Entries for locating words and elements

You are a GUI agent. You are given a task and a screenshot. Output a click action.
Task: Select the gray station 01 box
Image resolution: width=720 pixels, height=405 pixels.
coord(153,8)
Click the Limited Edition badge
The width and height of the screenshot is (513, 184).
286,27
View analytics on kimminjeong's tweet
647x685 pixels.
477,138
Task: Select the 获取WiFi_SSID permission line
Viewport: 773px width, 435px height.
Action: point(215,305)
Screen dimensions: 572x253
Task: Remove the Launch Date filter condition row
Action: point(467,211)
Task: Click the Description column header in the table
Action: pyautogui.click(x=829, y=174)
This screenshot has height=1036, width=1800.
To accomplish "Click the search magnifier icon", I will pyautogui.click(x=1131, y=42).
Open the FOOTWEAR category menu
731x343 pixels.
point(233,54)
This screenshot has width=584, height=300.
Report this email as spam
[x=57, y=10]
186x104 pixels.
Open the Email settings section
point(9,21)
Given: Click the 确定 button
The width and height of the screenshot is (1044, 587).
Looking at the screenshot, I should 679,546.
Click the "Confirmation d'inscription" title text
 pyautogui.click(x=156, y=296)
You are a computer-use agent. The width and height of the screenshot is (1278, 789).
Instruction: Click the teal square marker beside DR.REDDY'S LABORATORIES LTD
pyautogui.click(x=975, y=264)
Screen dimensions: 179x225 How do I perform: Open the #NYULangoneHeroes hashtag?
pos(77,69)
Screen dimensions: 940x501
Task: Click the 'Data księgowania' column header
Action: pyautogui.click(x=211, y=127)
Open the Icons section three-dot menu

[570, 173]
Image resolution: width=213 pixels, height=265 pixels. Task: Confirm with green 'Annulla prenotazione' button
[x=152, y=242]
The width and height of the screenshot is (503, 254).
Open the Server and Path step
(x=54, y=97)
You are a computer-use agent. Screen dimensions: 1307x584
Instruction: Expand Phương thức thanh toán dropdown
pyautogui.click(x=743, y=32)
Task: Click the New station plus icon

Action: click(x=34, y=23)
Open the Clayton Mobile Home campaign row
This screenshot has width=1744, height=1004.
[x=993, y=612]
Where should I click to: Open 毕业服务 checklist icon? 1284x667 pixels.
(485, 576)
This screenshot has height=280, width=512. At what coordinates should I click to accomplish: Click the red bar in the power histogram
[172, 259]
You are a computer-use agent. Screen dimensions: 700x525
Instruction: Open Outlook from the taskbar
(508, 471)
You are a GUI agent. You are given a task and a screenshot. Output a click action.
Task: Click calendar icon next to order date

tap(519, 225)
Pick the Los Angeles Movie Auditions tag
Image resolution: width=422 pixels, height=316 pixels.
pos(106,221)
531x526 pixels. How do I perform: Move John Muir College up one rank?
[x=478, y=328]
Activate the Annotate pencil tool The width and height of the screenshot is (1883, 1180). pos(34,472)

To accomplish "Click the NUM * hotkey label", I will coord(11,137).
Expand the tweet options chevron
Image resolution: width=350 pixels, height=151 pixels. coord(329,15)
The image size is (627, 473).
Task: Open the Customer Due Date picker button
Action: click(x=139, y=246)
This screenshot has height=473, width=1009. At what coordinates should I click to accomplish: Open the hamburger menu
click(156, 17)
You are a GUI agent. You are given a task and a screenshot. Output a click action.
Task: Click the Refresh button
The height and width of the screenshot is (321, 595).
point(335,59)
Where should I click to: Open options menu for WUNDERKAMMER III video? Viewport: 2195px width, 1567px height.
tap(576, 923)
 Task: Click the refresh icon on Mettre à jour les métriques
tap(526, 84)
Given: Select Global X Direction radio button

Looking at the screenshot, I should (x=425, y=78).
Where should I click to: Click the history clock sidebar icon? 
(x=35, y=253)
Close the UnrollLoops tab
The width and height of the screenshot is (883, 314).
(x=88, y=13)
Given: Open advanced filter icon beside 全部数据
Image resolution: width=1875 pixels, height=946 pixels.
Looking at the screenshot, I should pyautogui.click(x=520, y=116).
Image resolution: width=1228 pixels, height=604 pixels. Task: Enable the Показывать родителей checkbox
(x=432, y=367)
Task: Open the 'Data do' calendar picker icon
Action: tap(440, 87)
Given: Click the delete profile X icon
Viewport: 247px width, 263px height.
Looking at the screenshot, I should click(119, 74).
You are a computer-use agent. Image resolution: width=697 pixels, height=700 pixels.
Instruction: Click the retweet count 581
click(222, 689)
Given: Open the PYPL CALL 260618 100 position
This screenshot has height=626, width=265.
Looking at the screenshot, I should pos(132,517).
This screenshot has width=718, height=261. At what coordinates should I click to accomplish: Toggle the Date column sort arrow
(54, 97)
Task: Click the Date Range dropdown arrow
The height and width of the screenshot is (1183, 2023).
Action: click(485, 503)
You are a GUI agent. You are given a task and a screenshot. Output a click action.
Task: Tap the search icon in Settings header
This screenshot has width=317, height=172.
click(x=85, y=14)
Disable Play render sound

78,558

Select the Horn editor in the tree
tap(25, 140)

Requirement: Convert all of the data above into a numbered list, one line per item, with blank lines omitted.

Final answer:
1. You are a GUI agent. You are given a task and a screenshot. Output a click action.
2. Task: Select the gray station 01 box
3. Image resolution: width=720 pixels, height=405 pixels.
4. coord(153,8)
5. Click the Limited Edition badge
6. The width and height of the screenshot is (513, 184).
7. 286,27
8. View analytics on kimminjeong's tweet
9. 647x685 pixels.
10. 477,138
11. Task: Select the 获取WiFi_SSID permission line
12. Viewport: 773px width, 435px height.
13. Action: point(215,305)
14. Screen dimensions: 572x253
15. Task: Remove the Launch Date filter condition row
16. Action: point(467,211)
17. Task: Click the Description column header in the table
18. Action: pyautogui.click(x=829, y=174)
19. This screenshot has height=1036, width=1800.
20. To accomplish "Click the search magnifier icon", I will pyautogui.click(x=1131, y=42).
21. Open the FOOTWEAR category menu
22. 731x343 pixels.
23. point(233,54)
24. This screenshot has width=584, height=300.
25. Report this email as spam
26. [x=57, y=10]
27. 186x104 pixels.
28. Open the Email settings section
29. point(9,21)
30. Given: Click the 确定 button
31. The width and height of the screenshot is (1044, 587).
32. Looking at the screenshot, I should 679,546.
33. Click the "Confirmation d'inscription" title text
34.  pyautogui.click(x=156, y=296)
35. You are a computer-use agent. The width and height of the screenshot is (1278, 789).
36. Instruction: Click the teal square marker beside DR.REDDY'S LABORATORIES LTD
37. pyautogui.click(x=975, y=264)
38. Screen dimensions: 179x225 How do I perform: Open the #NYULangoneHeroes hashtag?
39. pos(77,69)
40. Screen dimensions: 940x501
41. Task: Click the 'Data księgowania' column header
42. Action: pyautogui.click(x=211, y=127)
43. Open the Icons section three-dot menu
44. [570, 173]
45. Image resolution: width=213 pixels, height=265 pixels. Task: Confirm with green 'Annulla prenotazione' button
46. [x=152, y=242]
47. The width and height of the screenshot is (503, 254).
48. Open the Server and Path step
49. (x=54, y=97)
50. You are a computer-use agent. Screen dimensions: 1307x584
51. Instruction: Expand Phương thức thanh toán dropdown
52. pyautogui.click(x=743, y=32)
53. Task: Click the New station plus icon
54. Action: click(x=34, y=23)
55. Open the Clayton Mobile Home campaign row
56. This screenshot has width=1744, height=1004.
57. [x=993, y=612]
58. Where should I click to: Open 毕业服务 checklist icon? 1284x667 pixels.
59. (485, 576)
60. This screenshot has height=280, width=512. At what coordinates should I click to accomplish: Click the red bar in the power histogram
61. [172, 259]
62. You are a computer-use agent. Screen dimensions: 700x525
63. Instruction: Open Outlook from the taskbar
64. (508, 471)
65. You are a GUI agent. You are given a task and a screenshot. Output a click action.
66. Task: Click calendar icon next to order date
67. tap(519, 225)
68. Pick the Los Angeles Movie Auditions tag
69. Image resolution: width=422 pixels, height=316 pixels.
70. pos(106,221)
71. 531x526 pixels. How do I perform: Move John Muir College up one rank?
72. [x=478, y=328]
73. Activate the Annotate pencil tool The width and height of the screenshot is (1883, 1180). pos(34,472)
74. To accomplish "Click the NUM * hotkey label", I will coord(11,137).
75. Expand the tweet options chevron
76. Image resolution: width=350 pixels, height=151 pixels. coord(329,15)
77. The image size is (627, 473).
78. Task: Open the Customer Due Date picker button
79. Action: click(x=139, y=246)
80. This screenshot has height=473, width=1009. At what coordinates should I click to accomplish: Open the hamburger menu
81. click(156, 17)
82. You are a GUI agent. You are given a task and a screenshot. Output a click action.
83. Task: Click the Refresh button
84. The height and width of the screenshot is (321, 595).
85. point(335,59)
86. Where should I click to: Open options menu for WUNDERKAMMER III video? Viewport: 2195px width, 1567px height.
87. tap(576, 923)
88.  Task: Click the refresh icon on Mettre à jour les métriques
89. tap(526, 84)
90. Given: Select Global X Direction radio button
91. Looking at the screenshot, I should (x=425, y=78).
92. Where should I click to: Click the history clock sidebar icon? 
93. (x=35, y=253)
94. Close the UnrollLoops tab
95. The width and height of the screenshot is (883, 314).
96. (x=88, y=13)
97. Given: Open advanced filter icon beside 全部数据
98. Image resolution: width=1875 pixels, height=946 pixels.
99. Looking at the screenshot, I should pyautogui.click(x=520, y=116).
100. Image resolution: width=1228 pixels, height=604 pixels. Task: Enable the Показывать родителей checkbox
101. (x=432, y=367)
102. Task: Open the 'Data do' calendar picker icon
103. Action: tap(440, 87)
104. Given: Click the delete profile X icon
105. Viewport: 247px width, 263px height.
106. Looking at the screenshot, I should click(119, 74).
107. You are a computer-use agent. Image resolution: width=697 pixels, height=700 pixels.
108. Instruction: Click the retweet count 581
109. click(222, 689)
110. Given: Open the PYPL CALL 260618 100 position
111. This screenshot has height=626, width=265.
112. Looking at the screenshot, I should pos(132,517).
113. This screenshot has width=718, height=261. At what coordinates should I click to accomplish: Toggle the Date column sort arrow
114. (54, 97)
115. Task: Click the Date Range dropdown arrow
116. The height and width of the screenshot is (1183, 2023).
117. Action: click(485, 503)
118. You are a GUI agent. You are given a task and a screenshot. Output a click action.
119. Task: Tap the search icon in Settings header
120. This screenshot has width=317, height=172.
121. click(x=85, y=14)
122. Disable Play render sound
123. 78,558
124. Select the Horn editor in the tree
125. tap(25, 140)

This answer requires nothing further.